# [Dataset excerpts]
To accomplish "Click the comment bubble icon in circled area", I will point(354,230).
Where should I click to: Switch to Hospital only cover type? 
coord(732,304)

==

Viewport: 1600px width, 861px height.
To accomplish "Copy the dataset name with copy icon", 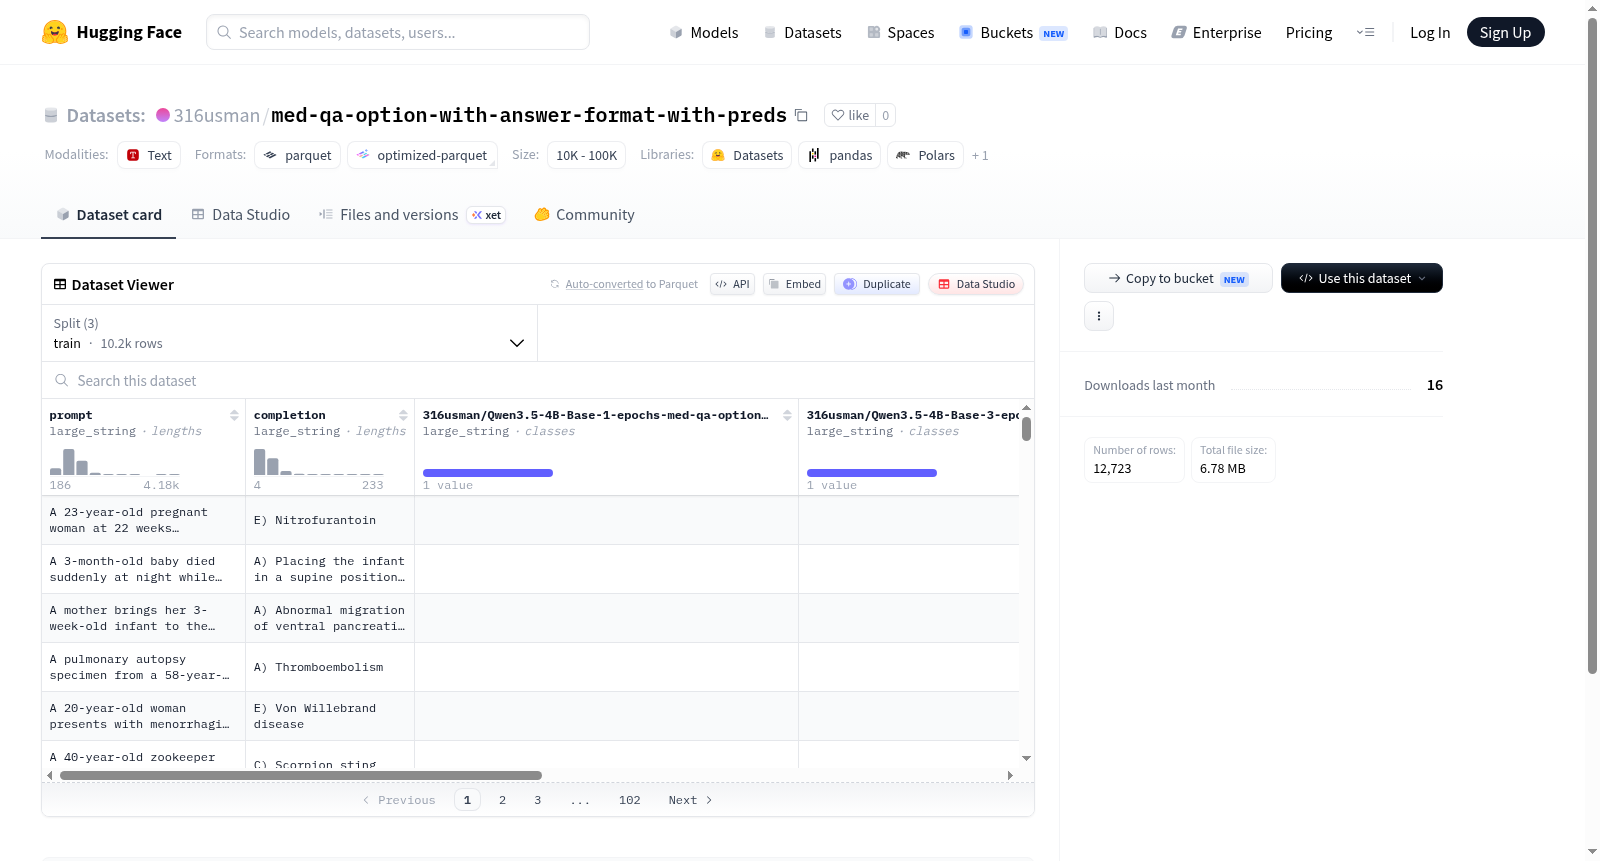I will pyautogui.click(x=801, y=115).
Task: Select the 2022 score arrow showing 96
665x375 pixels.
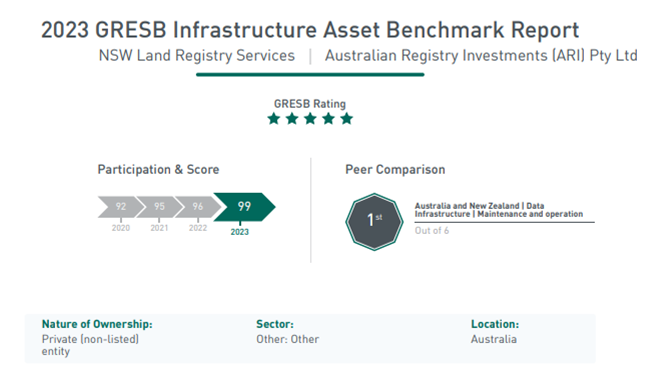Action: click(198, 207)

...

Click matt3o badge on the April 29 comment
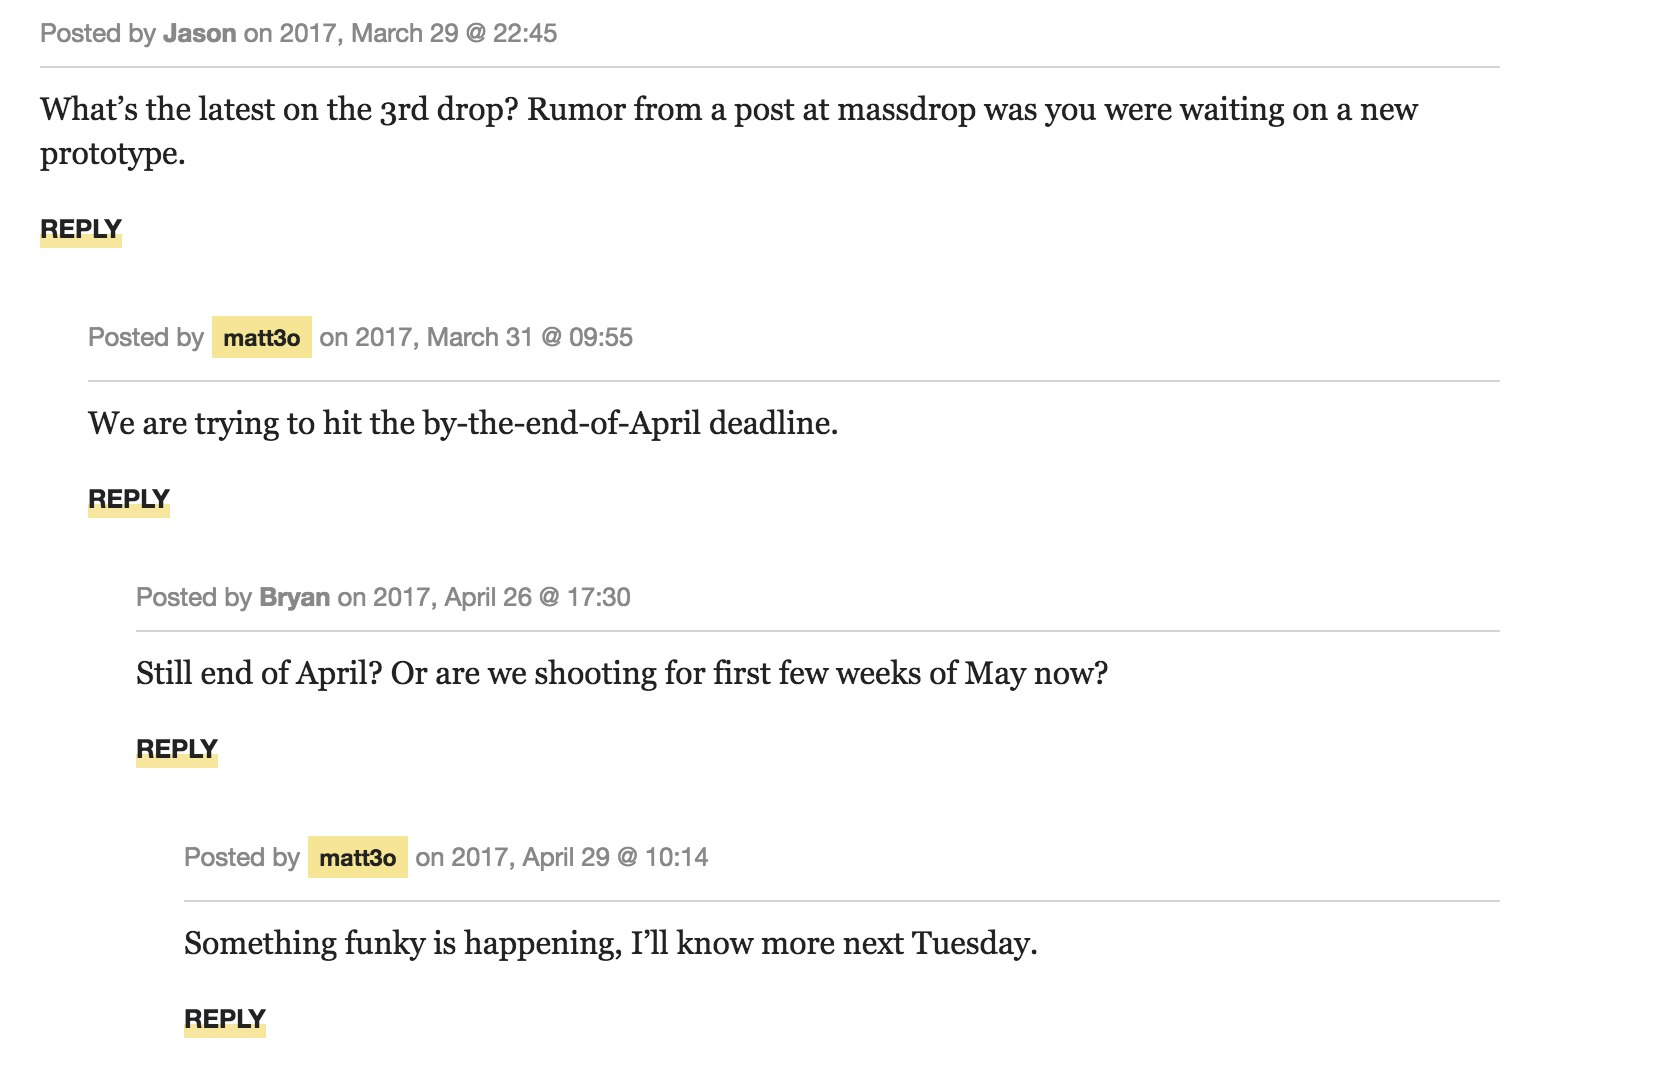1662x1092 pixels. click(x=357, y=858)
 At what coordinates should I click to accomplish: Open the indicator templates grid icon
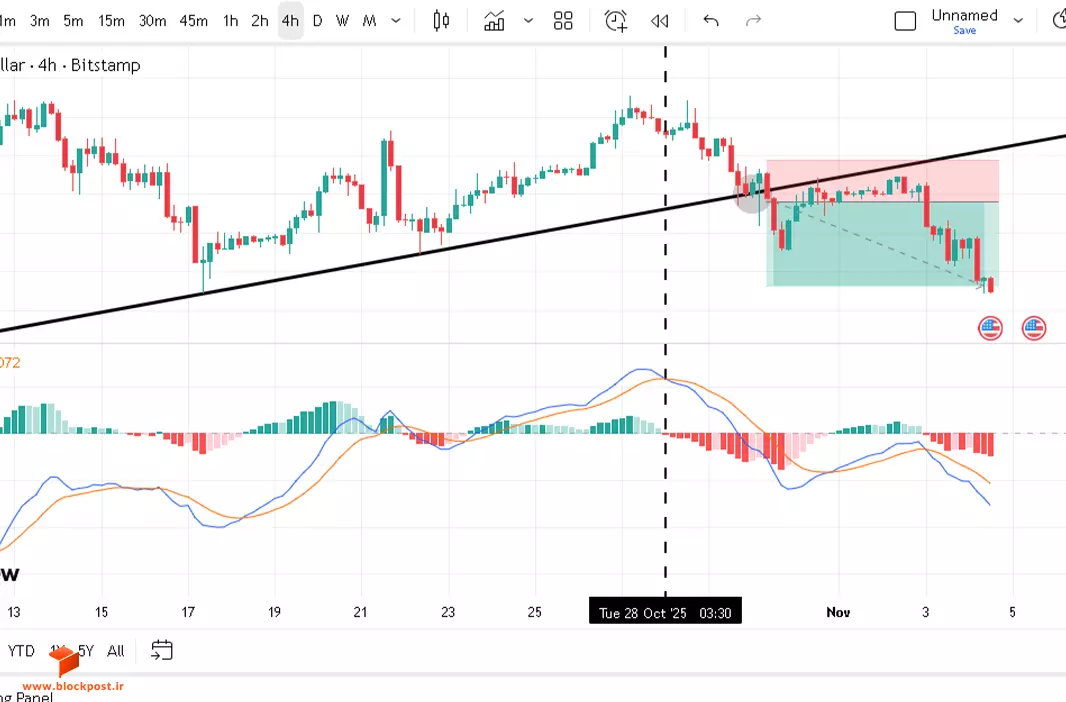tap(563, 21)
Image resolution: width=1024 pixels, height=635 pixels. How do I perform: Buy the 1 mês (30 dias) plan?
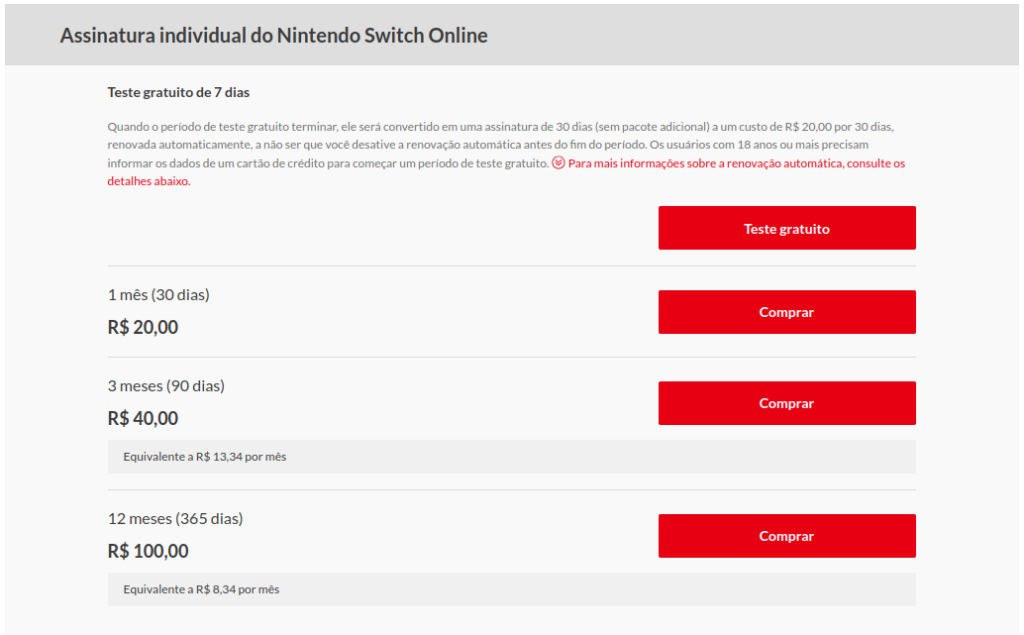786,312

# [Task goal]
Rewrite the lines above, starting with the line that contains "I will point(354,230)." and going on through the line that contains "coord(732,304)", with "Hospital only" replaced by "Extras only" and everything else left as it is. Give only those lines.

# [Final answer]
To accomplish "Click the comment bubble icon in circled area", I will point(354,230).
Where should I click to: Switch to Extras only cover type? 
coord(732,304)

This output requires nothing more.